Modeling the Insertion of Hexokinase in the Mitochondrial Outer Membrane and its Complex Formation with VDAC

Abstract

Hexokinase (HK), a cytosolic protein, interacts with the mitochondrial outer membrane protein VDAC and plays an important role in cell growth and survival. Overexpression of HK-II in cancer cells increases HK-II-VDAC interactions and prevents apoptosis. Previous biochemical studies have shown that hydrophobic N-terminal residues of HK are important for VDAC binding, while several charged residues of VDAC are crucial for the complex formation.
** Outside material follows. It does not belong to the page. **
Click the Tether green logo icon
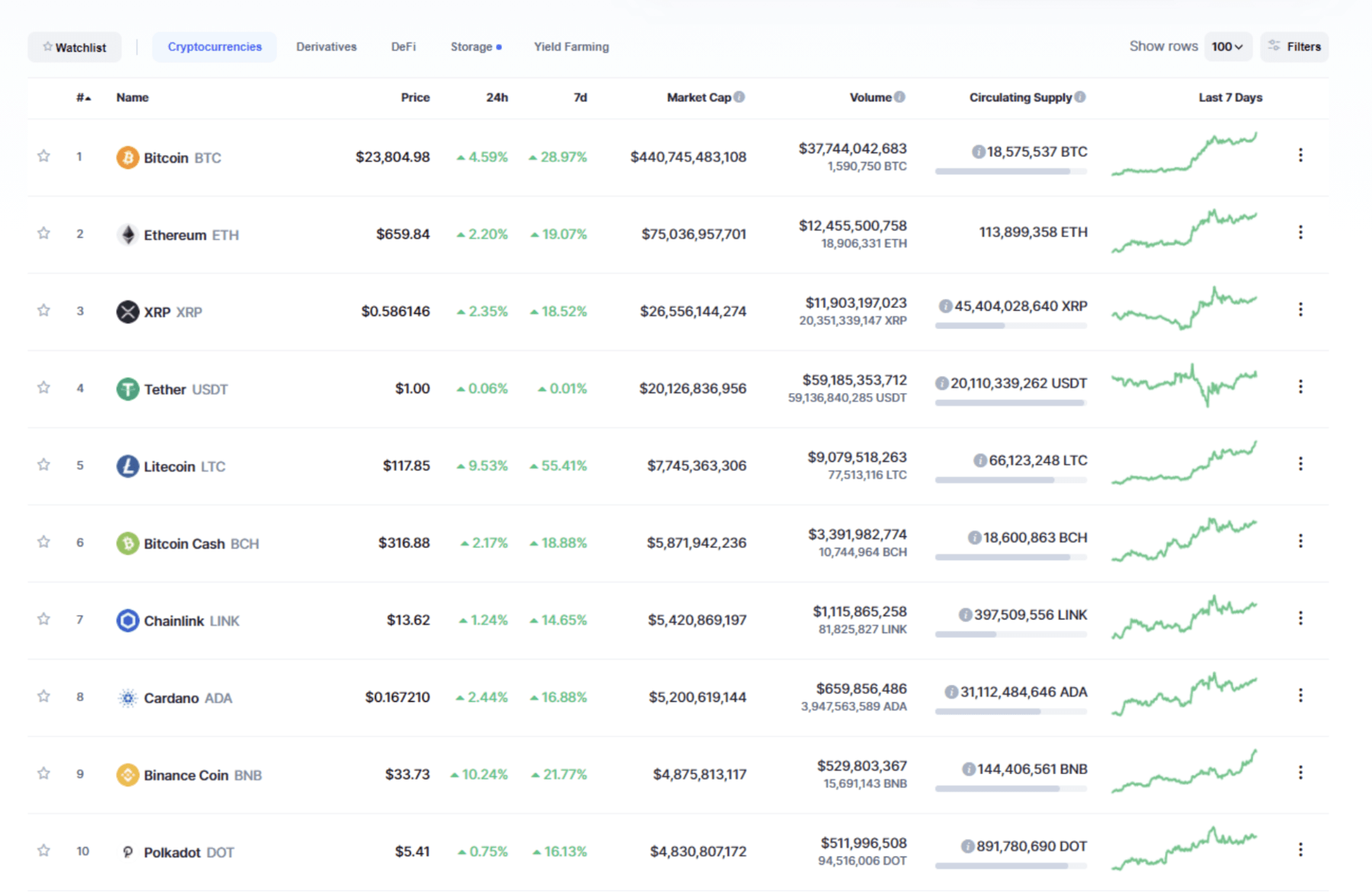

However, it was not clear whether HK directly binds VDAC or this interaction is facilitated by membrane binding of HK. Herein, we present a computational study modeling membrane insertion of HK-II and the HK-II-VDAC complex formation on the membrane surface. To test membrane insertion of HK-II, we used the Highly Mobile Membrane Mimic (HMMM) model of lipids in our MD simulations. Seven out of 10 independent 200 ns simulations showed that the first 10 amino acids of the N-terminus of HK-II insert into the membrane. Subsequent 200 ns conventional MD simulation with a full membrane showed a stable membrane binding of HK-II. The deepest insertion of HK-II is 10 Å below the phosphate plane of the membrane. To further study the interaction between the VDAC and HK-II, we then used atomic resolution Brownian dynamics simulations, where an implicit membrane was created for HK-II based on the model developed in our initial phase of the study. From these simulations we found 2 major distinct binding sites of HK-II in VDAC. The interaction residues of these two binding sites agree with previous mutational experiments. This study provides an atomic-scale model of VDAC-bound HK-II at the surface of the membrane.